Alice Hamsen, 24, brought her trumpet on the trip. The part-time professional musician who lives in Denver said she grew up in a small town in Montana without many connections to Jews her age.
“It’s been really great to meet a lot of other musicians [who are participants],” Hamsen told The Jewish Week on the last day of her trip. While she didn’t know much about Israeli music beforehand, “I’ve been surprised by what the pop music is here. I feel like there is a very unique style of music [in Israel].”
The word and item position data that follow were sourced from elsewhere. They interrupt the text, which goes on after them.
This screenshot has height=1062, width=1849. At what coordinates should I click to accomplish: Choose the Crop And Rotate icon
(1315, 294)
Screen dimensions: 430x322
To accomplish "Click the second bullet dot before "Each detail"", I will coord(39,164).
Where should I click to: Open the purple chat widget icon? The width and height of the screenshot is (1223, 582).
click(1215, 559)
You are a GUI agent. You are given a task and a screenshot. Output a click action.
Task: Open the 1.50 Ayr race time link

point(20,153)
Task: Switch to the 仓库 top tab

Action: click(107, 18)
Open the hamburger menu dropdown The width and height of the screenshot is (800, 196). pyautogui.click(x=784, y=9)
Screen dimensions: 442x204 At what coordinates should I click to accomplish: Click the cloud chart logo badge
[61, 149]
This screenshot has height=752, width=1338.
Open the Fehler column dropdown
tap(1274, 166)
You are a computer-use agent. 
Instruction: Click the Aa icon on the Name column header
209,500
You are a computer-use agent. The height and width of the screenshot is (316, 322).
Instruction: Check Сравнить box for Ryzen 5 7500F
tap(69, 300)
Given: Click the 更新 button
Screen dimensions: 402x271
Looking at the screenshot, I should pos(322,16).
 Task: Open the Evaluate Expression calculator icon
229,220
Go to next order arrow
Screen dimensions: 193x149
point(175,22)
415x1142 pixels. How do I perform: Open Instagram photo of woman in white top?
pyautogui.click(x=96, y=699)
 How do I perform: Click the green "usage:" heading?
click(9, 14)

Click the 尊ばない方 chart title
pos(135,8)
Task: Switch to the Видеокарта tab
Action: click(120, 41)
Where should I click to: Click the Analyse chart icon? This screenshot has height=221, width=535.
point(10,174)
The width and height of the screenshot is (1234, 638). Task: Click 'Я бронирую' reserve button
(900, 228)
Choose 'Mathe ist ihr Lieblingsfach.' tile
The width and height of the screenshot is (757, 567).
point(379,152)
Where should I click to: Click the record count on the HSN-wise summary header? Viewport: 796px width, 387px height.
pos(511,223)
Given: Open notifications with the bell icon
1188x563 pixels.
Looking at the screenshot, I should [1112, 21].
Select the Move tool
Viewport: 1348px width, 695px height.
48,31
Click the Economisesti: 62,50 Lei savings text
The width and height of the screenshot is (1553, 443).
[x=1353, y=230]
Another trip provider, Hillel, runs Birthright groups for college students — including niche programs for those in fraternities and sororities, specialized options for those who are deaf or hard of hearing, and a tour that focuses on fashion.
Young fashion-oriented Jews make up “a population that is unserved by the Jewish community,” said Esther Abramowitz, Hillel’s Birthright coordinator in Israel. “These students would not necessarily come on a regular Birthright trip. I thought it would be fun to bring them together so they could meet each other, and also to start looking at Israel through the lens of fashion and design.” The trip is running for the second time this month.
The group will meet with Israeli fashion designer Idit Barak, visit the Center for Bedouin Embroidery and hang out on Ben-Yehuda Street in Jerusalem with local fashion students. The 10 days culminate in the presentation of a fashion project the participants have worked on throughout the trip. During the winter session, they were asked to create their version of a head covering, which included a purple shtreimel designed for women and a gold-and-silver hat described by the students as “what Lady Gaga would wear to the Kotel.”